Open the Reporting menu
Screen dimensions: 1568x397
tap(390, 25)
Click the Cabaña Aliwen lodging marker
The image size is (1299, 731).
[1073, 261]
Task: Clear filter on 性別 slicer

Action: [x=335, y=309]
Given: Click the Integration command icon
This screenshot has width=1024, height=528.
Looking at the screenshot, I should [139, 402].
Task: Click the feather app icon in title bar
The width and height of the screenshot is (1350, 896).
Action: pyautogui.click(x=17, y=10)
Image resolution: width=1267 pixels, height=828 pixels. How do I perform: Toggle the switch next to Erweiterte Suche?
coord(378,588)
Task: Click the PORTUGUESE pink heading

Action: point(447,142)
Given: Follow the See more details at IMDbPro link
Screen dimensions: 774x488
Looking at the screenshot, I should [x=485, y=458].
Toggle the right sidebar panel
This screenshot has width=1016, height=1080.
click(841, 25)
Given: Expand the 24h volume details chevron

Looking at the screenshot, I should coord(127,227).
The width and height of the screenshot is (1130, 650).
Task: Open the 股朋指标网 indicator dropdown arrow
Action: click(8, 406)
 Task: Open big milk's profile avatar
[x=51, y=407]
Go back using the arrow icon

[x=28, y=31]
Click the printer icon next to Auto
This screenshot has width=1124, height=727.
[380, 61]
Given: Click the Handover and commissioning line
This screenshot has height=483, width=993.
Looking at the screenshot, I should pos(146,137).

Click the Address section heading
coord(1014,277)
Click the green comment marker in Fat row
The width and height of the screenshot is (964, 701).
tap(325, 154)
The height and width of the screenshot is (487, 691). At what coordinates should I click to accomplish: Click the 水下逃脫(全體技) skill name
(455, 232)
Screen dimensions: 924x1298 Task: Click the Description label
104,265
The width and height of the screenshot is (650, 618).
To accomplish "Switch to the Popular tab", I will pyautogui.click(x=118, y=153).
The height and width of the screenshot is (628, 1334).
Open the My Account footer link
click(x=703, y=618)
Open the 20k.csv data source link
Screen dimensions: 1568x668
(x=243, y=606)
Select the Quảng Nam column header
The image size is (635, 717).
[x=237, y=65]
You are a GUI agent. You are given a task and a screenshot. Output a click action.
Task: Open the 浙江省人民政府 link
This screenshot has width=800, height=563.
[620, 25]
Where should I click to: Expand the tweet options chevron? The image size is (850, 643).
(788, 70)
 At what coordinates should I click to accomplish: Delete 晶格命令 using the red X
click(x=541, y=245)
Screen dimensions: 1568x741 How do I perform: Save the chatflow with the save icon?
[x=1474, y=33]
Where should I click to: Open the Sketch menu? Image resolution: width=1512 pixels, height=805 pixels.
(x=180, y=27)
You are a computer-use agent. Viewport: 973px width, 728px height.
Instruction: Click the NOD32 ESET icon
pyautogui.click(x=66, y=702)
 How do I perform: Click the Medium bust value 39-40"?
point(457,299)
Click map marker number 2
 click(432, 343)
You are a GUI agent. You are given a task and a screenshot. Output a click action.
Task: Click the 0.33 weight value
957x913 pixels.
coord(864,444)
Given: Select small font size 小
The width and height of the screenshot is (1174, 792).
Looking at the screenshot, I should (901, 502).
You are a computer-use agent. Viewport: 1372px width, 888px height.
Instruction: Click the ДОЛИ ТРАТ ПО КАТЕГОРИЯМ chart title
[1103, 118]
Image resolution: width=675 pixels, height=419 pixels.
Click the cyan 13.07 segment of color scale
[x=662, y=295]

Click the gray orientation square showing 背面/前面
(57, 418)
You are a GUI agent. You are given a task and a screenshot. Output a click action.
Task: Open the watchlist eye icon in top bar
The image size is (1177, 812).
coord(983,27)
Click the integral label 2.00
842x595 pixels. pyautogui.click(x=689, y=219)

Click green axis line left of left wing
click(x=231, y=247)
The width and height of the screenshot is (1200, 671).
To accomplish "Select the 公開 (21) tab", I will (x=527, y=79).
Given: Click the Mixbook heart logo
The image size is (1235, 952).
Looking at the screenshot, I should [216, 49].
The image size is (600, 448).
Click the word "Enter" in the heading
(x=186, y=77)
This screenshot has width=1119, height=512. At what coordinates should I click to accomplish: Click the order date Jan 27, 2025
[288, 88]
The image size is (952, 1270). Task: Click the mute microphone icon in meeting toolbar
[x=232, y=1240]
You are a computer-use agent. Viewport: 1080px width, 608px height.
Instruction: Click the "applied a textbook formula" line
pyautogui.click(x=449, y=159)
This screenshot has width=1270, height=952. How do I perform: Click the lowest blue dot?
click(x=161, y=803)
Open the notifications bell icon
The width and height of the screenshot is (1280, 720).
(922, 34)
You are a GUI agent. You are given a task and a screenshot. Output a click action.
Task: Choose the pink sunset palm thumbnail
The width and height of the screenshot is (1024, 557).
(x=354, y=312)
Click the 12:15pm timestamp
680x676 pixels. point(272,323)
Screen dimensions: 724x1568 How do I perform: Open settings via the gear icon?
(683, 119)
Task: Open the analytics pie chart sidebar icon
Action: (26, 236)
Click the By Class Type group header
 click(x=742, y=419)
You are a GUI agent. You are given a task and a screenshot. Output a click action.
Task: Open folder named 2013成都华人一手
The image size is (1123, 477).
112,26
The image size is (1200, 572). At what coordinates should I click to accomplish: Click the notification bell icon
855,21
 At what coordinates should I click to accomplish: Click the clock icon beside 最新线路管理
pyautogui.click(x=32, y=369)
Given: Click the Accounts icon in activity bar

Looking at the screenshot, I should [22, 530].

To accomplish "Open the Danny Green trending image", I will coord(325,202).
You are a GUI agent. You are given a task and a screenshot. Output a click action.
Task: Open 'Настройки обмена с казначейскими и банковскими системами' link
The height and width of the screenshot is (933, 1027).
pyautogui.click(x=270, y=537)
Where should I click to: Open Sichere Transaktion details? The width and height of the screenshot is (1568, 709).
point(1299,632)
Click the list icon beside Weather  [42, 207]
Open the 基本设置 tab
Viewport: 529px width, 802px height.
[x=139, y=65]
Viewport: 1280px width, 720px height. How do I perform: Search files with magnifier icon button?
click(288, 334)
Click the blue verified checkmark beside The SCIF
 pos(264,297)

════

■ Try it ■
Please retype all of the records, keeping each line exactly as it is.

■ Solution to this problem ■
Open the Reporting menu
Screen dimensions: 1568x397
tap(390, 25)
Click the Cabaña Aliwen lodging marker
The image size is (1299, 731).
[1073, 261]
Task: Clear filter on 性別 slicer

Action: [x=335, y=309]
Given: Click the Integration command icon
This screenshot has width=1024, height=528.
Looking at the screenshot, I should [139, 402].
Task: Click the feather app icon in title bar
The width and height of the screenshot is (1350, 896).
Action: pyautogui.click(x=17, y=10)
Image resolution: width=1267 pixels, height=828 pixels. How do I perform: Toggle the switch next to Erweiterte Suche?
coord(378,588)
Task: Click the PORTUGUESE pink heading

Action: point(447,142)
Given: Follow the See more details at IMDbPro link
Screen dimensions: 774x488
Looking at the screenshot, I should [x=485, y=458].
Toggle the right sidebar panel
This screenshot has width=1016, height=1080.
click(841, 25)
Given: Expand the 24h volume details chevron

Looking at the screenshot, I should coord(127,227).
The width and height of the screenshot is (1130, 650).
Task: Open the 股朋指标网 indicator dropdown arrow
Action: click(8, 406)
 Task: Open big milk's profile avatar
[x=51, y=407]
Go back using the arrow icon

[x=28, y=31]
Click the printer icon next to Auto
This screenshot has width=1124, height=727.
[380, 61]
Given: Click the Handover and commissioning line
This screenshot has height=483, width=993.
Looking at the screenshot, I should pos(146,137).

Click the Address section heading
coord(1014,277)
Click the green comment marker in Fat row
The width and height of the screenshot is (964, 701).
tap(325, 154)
The height and width of the screenshot is (487, 691). At what coordinates should I click to accomplish: Click the 水下逃脫(全體技) skill name
(455, 232)
Screen dimensions: 924x1298 Task: Click the Description label
104,265
The width and height of the screenshot is (650, 618).
To accomplish "Switch to the Popular tab", I will pyautogui.click(x=118, y=153).
The height and width of the screenshot is (628, 1334).
Open the My Account footer link
click(x=703, y=618)
Open the 20k.csv data source link
Screen dimensions: 1568x668
(x=243, y=606)
Select the Quảng Nam column header
The image size is (635, 717).
[x=237, y=65]
You are a GUI agent. You are given a task and a screenshot. Output a click action.
Task: Open the 浙江省人民政府 link
This screenshot has width=800, height=563.
[620, 25]
Where should I click to: Expand the tweet options chevron? The image size is (850, 643).
(788, 70)
 At what coordinates should I click to accomplish: Delete 晶格命令 using the red X
click(x=541, y=245)
Screen dimensions: 1568x741 How do I perform: Save the chatflow with the save icon?
[x=1474, y=33]
Where should I click to: Open the Sketch menu? Image resolution: width=1512 pixels, height=805 pixels.
(x=180, y=27)
You are a computer-use agent. Viewport: 973px width, 728px height.
Instruction: Click the NOD32 ESET icon
pyautogui.click(x=66, y=702)
 How do I perform: Click the Medium bust value 39-40"?
point(457,299)
Click map marker number 2
 click(432, 343)
You are a GUI agent. You are given a task and a screenshot. Output a click action.
Task: Click the 0.33 weight value
957x913 pixels.
coord(864,444)
Given: Select small font size 小
The width and height of the screenshot is (1174, 792).
Looking at the screenshot, I should (901, 502).
You are a computer-use agent. Viewport: 1372px width, 888px height.
Instruction: Click the ДОЛИ ТРАТ ПО КАТЕГОРИЯМ chart title
[1103, 118]
Image resolution: width=675 pixels, height=419 pixels.
Click the cyan 13.07 segment of color scale
[x=662, y=295]

Click the gray orientation square showing 背面/前面
(57, 418)
You are a GUI agent. You are given a task and a screenshot. Output a click action.
Task: Open the watchlist eye icon in top bar
The image size is (1177, 812).
coord(983,27)
Click the integral label 2.00
842x595 pixels. pyautogui.click(x=689, y=219)

Click green axis line left of left wing
click(x=231, y=247)
The width and height of the screenshot is (1200, 671).
To accomplish "Select the 公開 (21) tab", I will (x=527, y=79).
Given: Click the Mixbook heart logo
The image size is (1235, 952).
Looking at the screenshot, I should [216, 49].
The image size is (600, 448).
Click the word "Enter" in the heading
(x=186, y=77)
This screenshot has width=1119, height=512. At what coordinates should I click to accomplish: Click the order date Jan 27, 2025
[288, 88]
The image size is (952, 1270). Task: Click the mute microphone icon in meeting toolbar
[x=232, y=1240]
You are a computer-use agent. Viewport: 1080px width, 608px height.
Instruction: Click the "applied a textbook formula" line
pyautogui.click(x=449, y=159)
This screenshot has width=1270, height=952. How do I perform: Click the lowest blue dot?
click(x=161, y=803)
Open the notifications bell icon
The width and height of the screenshot is (1280, 720).
(922, 34)
You are a GUI agent. You are given a task and a screenshot. Output a click action.
Task: Choose the pink sunset palm thumbnail
The width and height of the screenshot is (1024, 557).
(x=354, y=312)
Click the 12:15pm timestamp
680x676 pixels. point(272,323)
Screen dimensions: 724x1568 How do I perform: Open settings via the gear icon?
(683, 119)
Task: Open the analytics pie chart sidebar icon
Action: (26, 236)
Click the By Class Type group header
 click(x=742, y=419)
You are a GUI agent. You are given a task and a screenshot. Output a click action.
Task: Open folder named 2013成都华人一手
The image size is (1123, 477).
112,26
The image size is (1200, 572). At what coordinates should I click to accomplish: Click the notification bell icon
855,21
 At what coordinates should I click to accomplish: Click the clock icon beside 最新线路管理
pyautogui.click(x=32, y=369)
Given: Click the Accounts icon in activity bar

Looking at the screenshot, I should [22, 530].

To accomplish "Open the Danny Green trending image", I will coord(325,202).
You are a GUI agent. You are given a task and a screenshot. Output a click action.
Task: Open 'Настройки обмена с казначейскими и банковскими системами' link
The height and width of the screenshot is (933, 1027).
pyautogui.click(x=270, y=537)
Where should I click to: Open Sichere Transaktion details? The width and height of the screenshot is (1568, 709).
point(1299,632)
Click the list icon beside Weather  [42, 207]
Open the 基本设置 tab
Viewport: 529px width, 802px height.
[x=139, y=65]
Viewport: 1280px width, 720px height. How do I perform: Search files with magnifier icon button?
click(288, 334)
Click the blue verified checkmark beside The SCIF
 pos(264,297)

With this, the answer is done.